(Pointing listing for text and elements)
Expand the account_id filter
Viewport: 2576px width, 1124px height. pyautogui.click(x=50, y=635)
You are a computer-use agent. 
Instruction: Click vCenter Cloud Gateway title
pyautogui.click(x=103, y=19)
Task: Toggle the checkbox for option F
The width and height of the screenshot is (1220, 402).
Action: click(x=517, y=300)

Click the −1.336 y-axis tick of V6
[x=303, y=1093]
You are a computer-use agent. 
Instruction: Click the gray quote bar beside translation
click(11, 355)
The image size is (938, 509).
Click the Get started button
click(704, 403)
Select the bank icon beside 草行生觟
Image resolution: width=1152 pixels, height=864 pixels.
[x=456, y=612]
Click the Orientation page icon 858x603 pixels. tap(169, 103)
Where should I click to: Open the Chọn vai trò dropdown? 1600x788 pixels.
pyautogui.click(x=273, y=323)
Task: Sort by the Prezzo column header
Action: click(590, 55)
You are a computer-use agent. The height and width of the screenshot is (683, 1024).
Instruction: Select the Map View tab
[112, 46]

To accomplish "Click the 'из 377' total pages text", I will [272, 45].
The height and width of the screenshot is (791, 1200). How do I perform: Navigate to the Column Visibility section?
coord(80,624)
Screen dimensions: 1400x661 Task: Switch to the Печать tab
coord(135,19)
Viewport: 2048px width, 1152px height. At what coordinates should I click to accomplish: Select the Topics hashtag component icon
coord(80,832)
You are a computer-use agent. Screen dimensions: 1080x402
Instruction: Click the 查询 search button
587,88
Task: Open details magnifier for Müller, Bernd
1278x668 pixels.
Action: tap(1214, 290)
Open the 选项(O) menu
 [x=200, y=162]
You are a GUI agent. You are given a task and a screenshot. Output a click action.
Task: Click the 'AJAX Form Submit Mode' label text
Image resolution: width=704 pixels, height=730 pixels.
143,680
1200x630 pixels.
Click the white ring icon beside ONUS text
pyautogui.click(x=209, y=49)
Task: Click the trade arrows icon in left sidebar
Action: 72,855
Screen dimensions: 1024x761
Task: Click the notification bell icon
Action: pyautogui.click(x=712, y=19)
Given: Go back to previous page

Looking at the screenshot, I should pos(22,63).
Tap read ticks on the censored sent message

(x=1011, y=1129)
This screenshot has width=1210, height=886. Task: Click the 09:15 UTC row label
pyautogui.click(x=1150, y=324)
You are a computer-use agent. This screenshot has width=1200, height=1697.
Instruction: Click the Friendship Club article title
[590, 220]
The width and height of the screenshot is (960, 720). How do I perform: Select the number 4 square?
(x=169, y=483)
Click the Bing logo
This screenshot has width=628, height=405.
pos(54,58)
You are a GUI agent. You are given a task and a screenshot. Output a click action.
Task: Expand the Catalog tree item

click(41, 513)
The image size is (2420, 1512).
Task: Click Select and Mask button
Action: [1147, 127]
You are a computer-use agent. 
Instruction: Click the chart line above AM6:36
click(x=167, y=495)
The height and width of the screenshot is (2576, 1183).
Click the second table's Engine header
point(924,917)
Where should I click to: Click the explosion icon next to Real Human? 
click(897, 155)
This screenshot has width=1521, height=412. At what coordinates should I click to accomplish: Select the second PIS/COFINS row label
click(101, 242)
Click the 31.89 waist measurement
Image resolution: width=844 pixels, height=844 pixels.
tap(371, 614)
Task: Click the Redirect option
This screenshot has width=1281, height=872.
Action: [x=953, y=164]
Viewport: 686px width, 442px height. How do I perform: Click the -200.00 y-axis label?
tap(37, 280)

STATED GOAL: Start at the line with "Task: Click the Redirect option" and continue through the end of the listing. Copy those lines out, requests included, and shift every coordinate in the answers by adding 5, leaving all other numbers as they are.

CORRECT ANSWER:
Task: Click the Redirect option
This screenshot has width=1281, height=872.
Action: [x=958, y=169]
Viewport: 686px width, 442px height. How do I perform: Click the -200.00 y-axis label?
tap(42, 285)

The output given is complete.